Courts
Must Expressly Consider Youth as Mitigating Factor Before Imposing
Life-Without-Parole Sentence on Juvenile
By
Kathleen Maloney
March
12, 2014
A
trial court must reconsider the life-without-parole sentence of a
juvenile convicted of two 2009 murders in Cincinnati, the Ohio
Supreme Court ruled today.
In an
opinion authored by Justice Judith Ann Lanzinger, the court held that
the record must show that a trial court separately considered the
youth of a juvenile offender as a mitigating factor (a circumstance
that may lessen the punishment) before it sentences a juvenile to
life in prison without parole.
The
5-2 decision reverses the judgment of the First District Court of
Appeals.
In a
joint jury trial, Eric Long and his two adult codefendants were found
guilty of aggravated murder, felonious assault, and multiple firearms
charges following separate shootings in a Cincinnati neighborhood and
on Interstate 75 north of the city. Long was 17 years old when the
alleged offenses were committed.
In a
single sentencing hearing, Long and his codefendants were sentenced
to consecutive terms of life imprisonment without parole for the two
aggravated murders. Long received an additional 19 years for the
remaining charges.
Long
argued in his appeal to the First District that the trial court did
not specifically consider his youth as a mitigating factor and that
life without parole for a teenager was cruel and unusual punishment.
The appellate court upheld the trial court’s decision.
Long
then filed an appeal in the Ohio Supreme Court, which agreed to hear
the case.
In
the majority opinion, Justice Lanzinger noted that the U.S. Supreme
Court in Miller v. Alabama recently determined that imposition of a
mandatory sentence of life without parole on a juvenile is cruel and
unusual punishment, a violation of a juvenile’s constitutional
rights. The relevant Ohio sentencing statute in this case, however,
is not mandatory, but instead allows a trial court to choose from
four possible sentences when imposing a sentence for aggravated
murder, she explained.
She
wrote that Miller requires a trial court to consider the defendant’s
youth and accompanying characteristics when deciding a juvenile’s
sentence. She quoted Miller, which stated, “‘Although we do not
foreclose a sentencer’s ability to make that judgment [to impose
life without parole] in homicide cases, we require it to take into
account how children are different, and how those differences counsel
against irrevocably sentencing them to a lifetime in prison.’”
Justice
Lanzinger wrote: “[The Ohio Supreme Court] expressly hold[s] that
youth is a mitigating factor for a court to consider when sentencing
a juvenile. But this does not mean that a juvenile may be sentenced
only to the minimum term. The offender’s youth at the time of the
offense must still be weighed against any statutory consideration
that might make an offense more serious or an offender more likely to
recidivate. Yet because a life-without-parole sentence implies that
rehabilitation is impossible, when the court selects this most
serious sanction, its reasoning for the choice ought to be clear on
the record.”
While
Long’s attorney raised Long’s age as a mitigating factor, the
state seemed to suggest that youth was not a mitigating factor in
this case, she continued.
“Because
the trial court did not separately mention that Long was a juvenile
when he committed the offense, we cannot be sure how the trial court
applied this factor,” she wrote. “Although Miller does not
require that specific findings be made on the record, it does mandate
that a trial court consider as mitigating the offender’s youth and
attendant characteristics before imposing a sentence of life without
parole. For juveniles, like Long, a sentence of life without parole
is the equivalent of a death penalty. As such, it is not to be
imposed lightly, for as the juvenile matures into adulthood and may
become amenable to rehabilitation, the sentence completely forecloses
that possibility.”
“The
record shows a group sentencing of three that included one defendant
who was a juvenile at the time of the crime,” she added. “Eric
Long was situated differently but might not have been given the
benefit of the consideration of youth as a mitigating factor.

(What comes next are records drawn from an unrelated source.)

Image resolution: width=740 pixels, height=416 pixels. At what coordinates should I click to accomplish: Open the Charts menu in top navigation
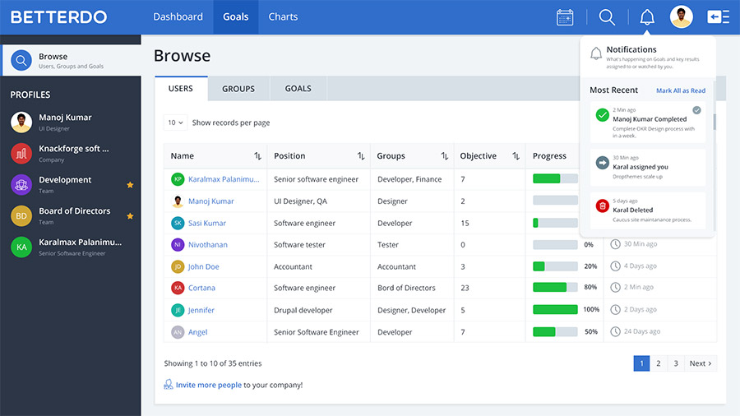(x=283, y=17)
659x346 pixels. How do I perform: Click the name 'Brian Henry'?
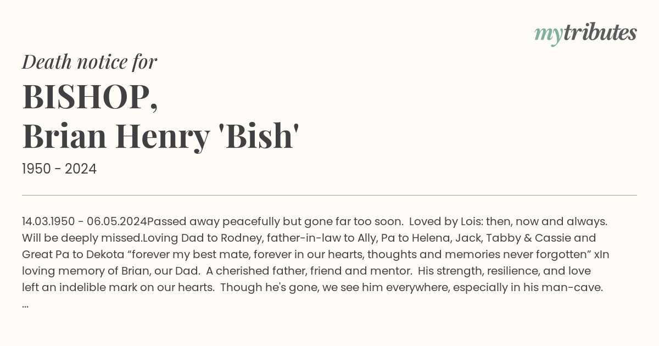pyautogui.click(x=115, y=137)
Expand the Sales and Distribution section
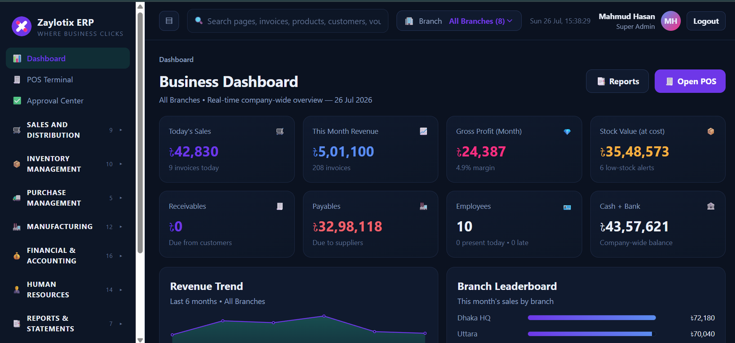The height and width of the screenshot is (343, 735). click(68, 130)
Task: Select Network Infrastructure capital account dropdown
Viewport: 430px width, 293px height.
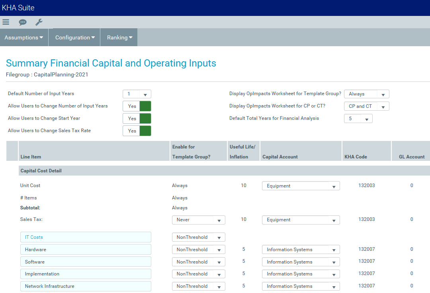Action: pos(301,287)
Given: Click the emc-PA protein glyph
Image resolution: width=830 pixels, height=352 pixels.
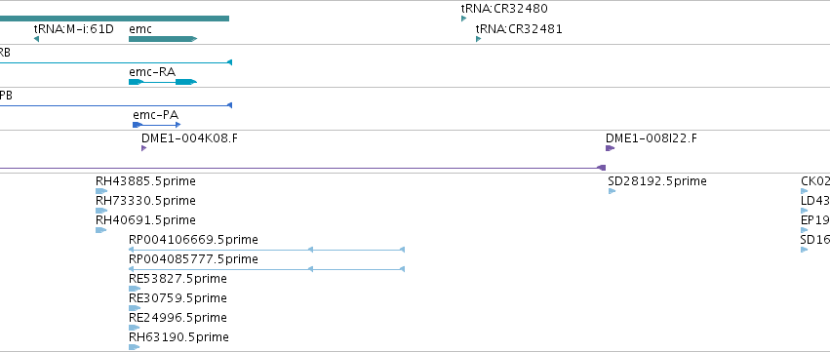Looking at the screenshot, I should coord(157,125).
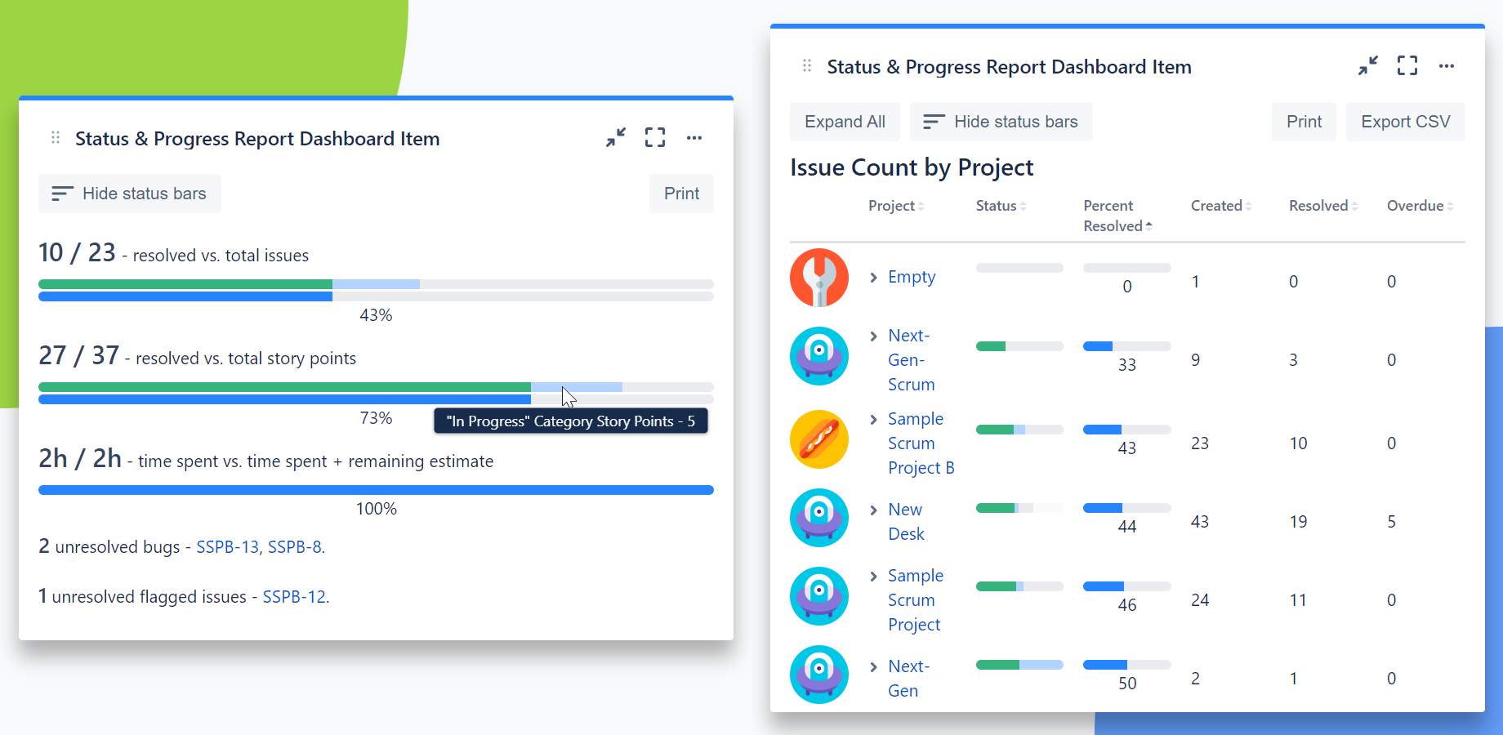Open more options menu on left panel
Screen dimensions: 1503x735
(x=694, y=138)
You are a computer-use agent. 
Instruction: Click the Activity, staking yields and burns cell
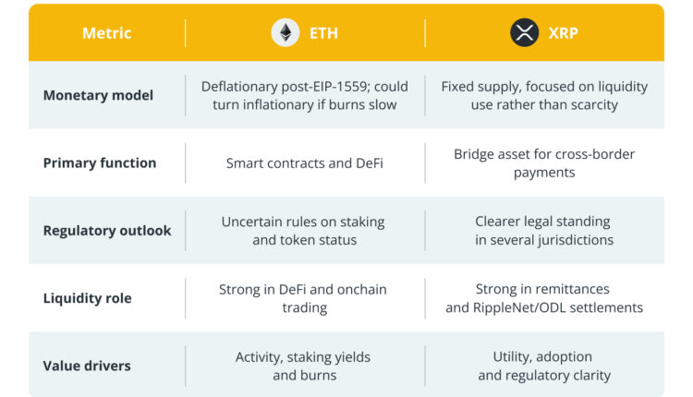pos(303,366)
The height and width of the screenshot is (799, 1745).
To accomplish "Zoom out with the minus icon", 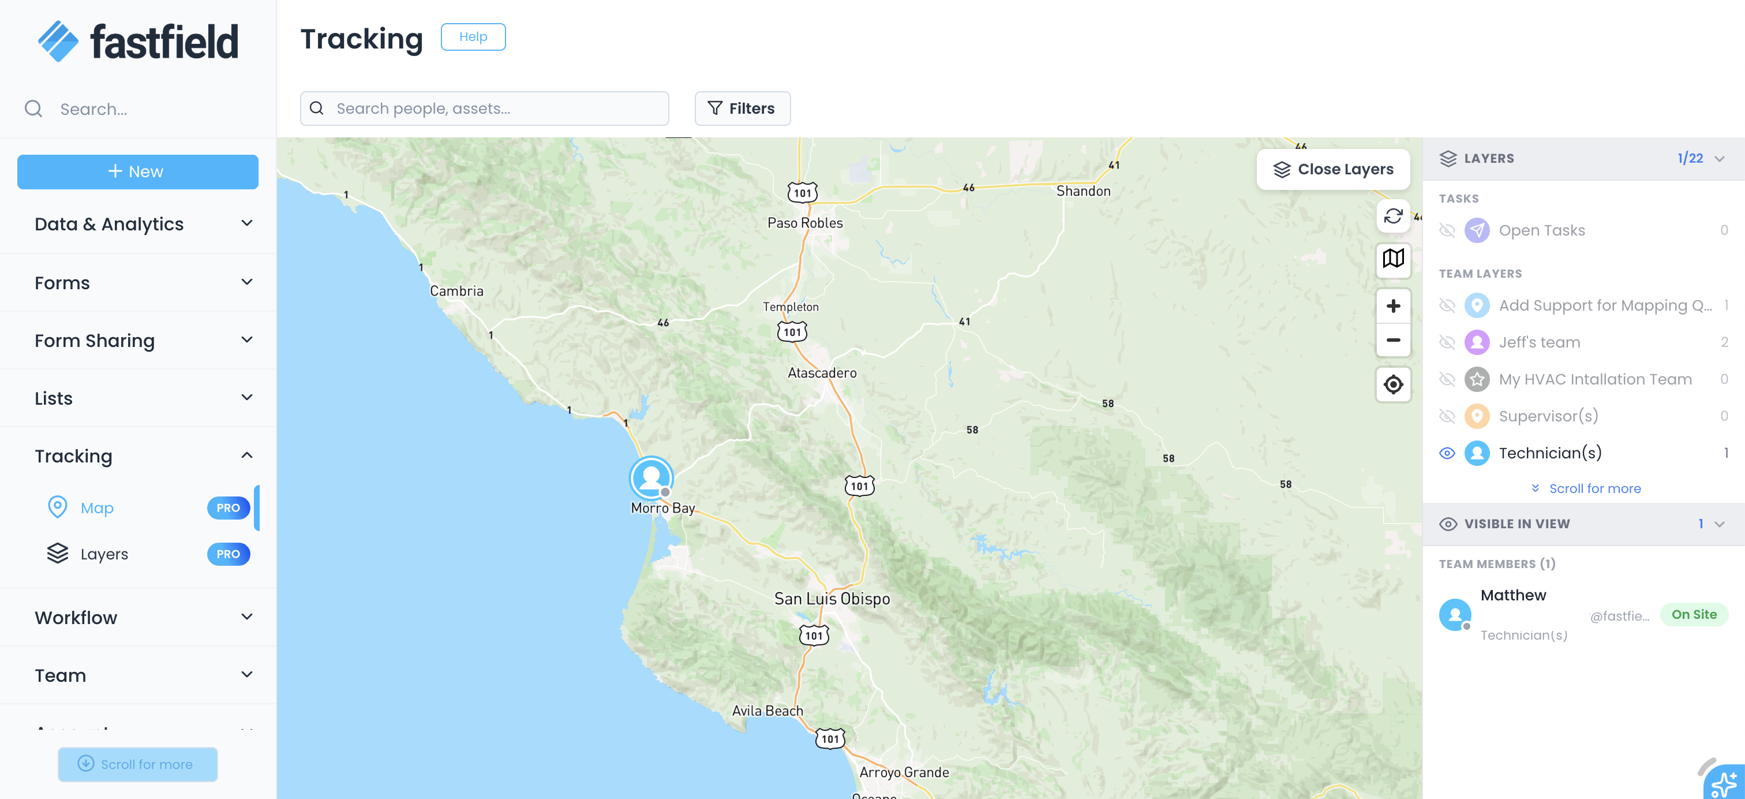I will point(1393,340).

Therefore, his sentence did not comport with the newly announced
procedural strictures of Miller v. Alabama.”
Justice
Lanzinger’s opinion was joined by Chief Justice Maureen O’Connor
and Justices Paul E. Pfeifer, Judith L. French, and William M.
O’Neill. Chief Justice O’Connor also wrote a concurring opinion.
Justice Terrence O’Donnell dissented in an opinion joined by Sharon
L. Kennedy.
In
her concurrence, the chief justice noted that all members of the Ohio
Supreme Court agree that trial courts must consider the youth of the
offender as a mitigating factor when sentencing a juvenile and that
courts have broad discretion when deciding how much weight to give
that factor.
“Today,
we reaffirm that discretion, but we add to the sentencing calculus by
holding that an offender’s youth must be an articulated
consideration in the sentencing analysis, at least in cases in which
life without parole is a potential sanction,” she wrote.
“But
in joining [the majority], I caution that our law requires only that
youth be considered as a factor,” she continued. “It does not
mandate any particular result from that consideration. … In
remanding this cause, we do not opine on the merits of Long’s
sentence. We simply ensure that whatever sentence the judge imposes,
even if the sentence remains the same, is imposed according to all
protections the law affords the offender. … Reasonable minds will
certainly differ as to which sentence is most fitting for Eric Long.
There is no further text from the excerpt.